If you can’t find a hole in the tube, check the valve: wiggle it and look around the base for a cut (especially if it was crooked in the rim), or put a bit of spit on the end to see if it leaks. If you still can’t find the hole, dunk the inflated tube in water. If the hole is a big rip, you may need a new tire.

4. Put the new or patched tube in the tire.

Inflate the tube slightly, but not enough to expand it.

Lift the bead over so you can see the valve hole, and put the valve in it.

Lift the bead back over the tube, and tuck the tube evenly into the tire all the way around.

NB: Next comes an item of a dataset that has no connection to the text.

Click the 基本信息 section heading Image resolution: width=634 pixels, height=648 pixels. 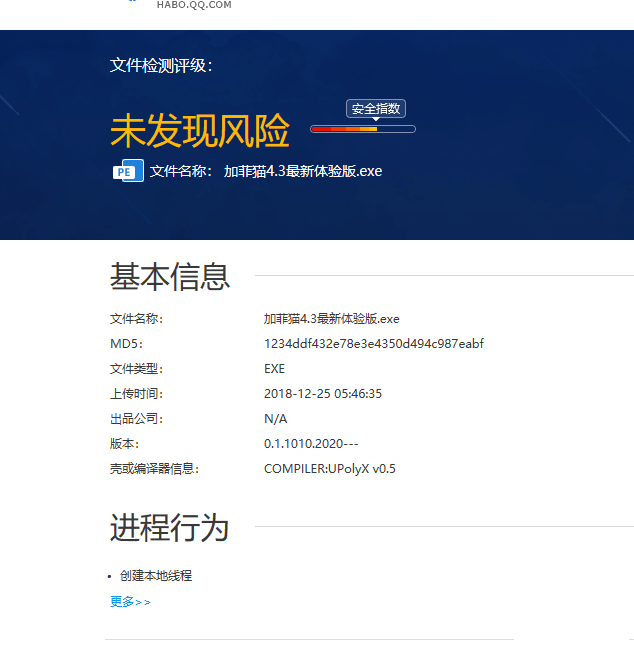pyautogui.click(x=170, y=276)
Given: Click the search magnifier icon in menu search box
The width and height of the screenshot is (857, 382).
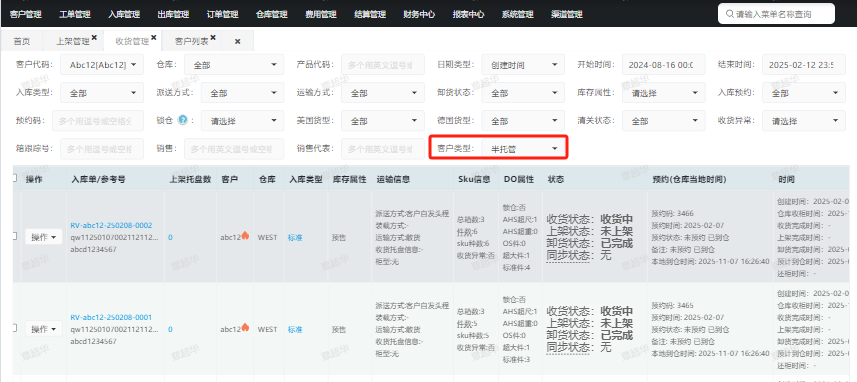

5. Put the bead back on the rim

Make sure the valve is straight, and that it is not stuck under the bead: push it up in the rim.

Use your fingers, not the lever, so you don’t pinch the tube;  Starting at the valve, push the bead onto the rim most of the way around on both sides.

Let all the air out of the tube. With the valve at the bottom and the unfinished part facing you, push the last part of the bead onto the rim:

Make sure the tube is not pinched under the bead — tuck it up into the tire with your finger or a lever. Hold the back side of the rim with your fingers and push with your thumbs on both sides, right where the bead crosses the rim. If the very last part is hard, try rolling the tire over the rim with the palm of your hand.

6. Pump the tire up.

Inflate part way, until the tire just holds its shape.

Make sure the bead is seated on the rim: look at the seam on the tire just above the bead; it should be an even distance from the rim all the way around. If it’s not, push it into place with your hands.

If the bike has no brake release, put the wheel on now so you can squeeze the tire between the brake pads.

Finish pumping the tire to the correct pressure and spin the wheel to double-check that the tire is seated evenly, and the wheel is centered between the brakes.